Okay. Our -- with regards to our overseas investments, those have not picked up any significant traction, and there's nothing significant booked with regards to those activities in 2019. So given circumstances, I wouldn't expect something soon for that matter. In Lebanon, there's also a -- the political situation there that the whole initiative has been frozen for the time being. That's one. Two, with regards to the consulting services, the will -- they stand to remain at the same levels, given the fact that there's the element of the risk assessments that need to be done with regards to our EMIR license and enters the CSDR as well, initiatives that has been running.

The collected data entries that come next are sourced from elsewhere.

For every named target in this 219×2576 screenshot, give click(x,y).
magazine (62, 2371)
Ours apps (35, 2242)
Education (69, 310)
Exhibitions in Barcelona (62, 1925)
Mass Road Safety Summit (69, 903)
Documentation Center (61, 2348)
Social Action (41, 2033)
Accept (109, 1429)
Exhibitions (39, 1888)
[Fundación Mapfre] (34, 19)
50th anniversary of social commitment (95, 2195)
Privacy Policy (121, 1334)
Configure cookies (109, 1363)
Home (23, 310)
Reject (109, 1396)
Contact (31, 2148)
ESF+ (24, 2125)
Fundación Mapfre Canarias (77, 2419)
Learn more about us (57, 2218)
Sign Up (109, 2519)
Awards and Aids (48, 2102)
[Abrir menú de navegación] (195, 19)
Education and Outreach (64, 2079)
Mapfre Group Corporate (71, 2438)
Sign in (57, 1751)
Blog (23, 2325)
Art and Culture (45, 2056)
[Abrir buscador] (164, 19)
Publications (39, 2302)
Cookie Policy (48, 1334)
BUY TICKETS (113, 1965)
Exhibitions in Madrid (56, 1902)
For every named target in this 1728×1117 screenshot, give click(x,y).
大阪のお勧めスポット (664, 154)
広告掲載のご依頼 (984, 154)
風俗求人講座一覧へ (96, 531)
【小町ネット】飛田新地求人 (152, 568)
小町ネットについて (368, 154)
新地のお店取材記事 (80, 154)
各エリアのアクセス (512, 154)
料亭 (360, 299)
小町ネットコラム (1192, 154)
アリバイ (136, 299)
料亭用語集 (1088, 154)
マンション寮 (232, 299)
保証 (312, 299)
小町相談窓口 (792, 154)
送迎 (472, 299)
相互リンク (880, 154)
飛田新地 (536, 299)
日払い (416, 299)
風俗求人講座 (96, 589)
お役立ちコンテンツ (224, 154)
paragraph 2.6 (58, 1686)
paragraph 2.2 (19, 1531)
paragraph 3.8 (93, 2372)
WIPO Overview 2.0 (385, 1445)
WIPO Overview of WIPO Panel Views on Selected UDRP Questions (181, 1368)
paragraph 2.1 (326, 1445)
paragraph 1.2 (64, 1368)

So I think, though, in terms of those numbers, you will see the same levels. But there's another fact with regards to what drove the 2019 is that -- and this is something to keep in mind is the fact that consulting services are ad hoc general in nature. So it's not a structural issue. It's just that the element of 2019. 2010 -- 2020, we should expect those levels to be at the levels that have been discussed.

Osman Memisoglu

analyst
#18

And if I may follow-up on the ancillary revenues of EUR 2.6 million for 2019, should we expect an increase there? So putting aside the overseas related bit, the underlying business, do you expect that to grow? Or given the circumstances there, there are some challenges there?

Nikos Koskoletos

executive
#19

Sorry, can you repeat that question?

Osman Memisoglu

analyst
#20

For the ancillary services revenue, you posted EUR 2.6 million, more than a 10% increase year-over-year. Do you expect a similar trend for 2020? Or are there challenges given the current situation and the overseas business slowing down and all that?

Nikos Koskoletos

executive
#21

No. Okay. Well, the ancillary services there, one thing we should keep in mind is that the exchange has developed services with regards to colocation facilities, and that is something that is booked in that line. So that is pretty much structural in nature. We don't have -- we do not anticipate that number to abate. Now with regards to the rest of the elements there, the Xnet product does not seem to have any disturbance as we speak. And I think that is pretty much not directly impacted from what's happening with the market. The facilitation that we offered to the [ separate ] exchange, that is structural in nature and that is not something that will be affected from what's happening in the market. And then the other element as well is that the -- our services capital markets commission, and that too is something that is structural in nature. So I think that the vast majority of the components of that revenue line are not necessarily affected by market activity.

Operator

operator
#22

[Operator Instructions] Ladies and gentlemen, there are no further questions at this time. I will now turn the conference over to management for any closing comments. Thank you.

Nikos Koskoletos

executive
#23

Okay. Thank you, all, for participating. If you do end up having any more questions, our Investor Relations is at your disposal. In the meantime, stay safe and wishing you all the best.

Stelios Konstantinou

executive
#24

Thank you for participating. Take care.

Operator

operator
#25

Ladies and gentlemen, conference is now concluded, and you may disconnect your telephone. Thank you for calling, and have a pleasant day.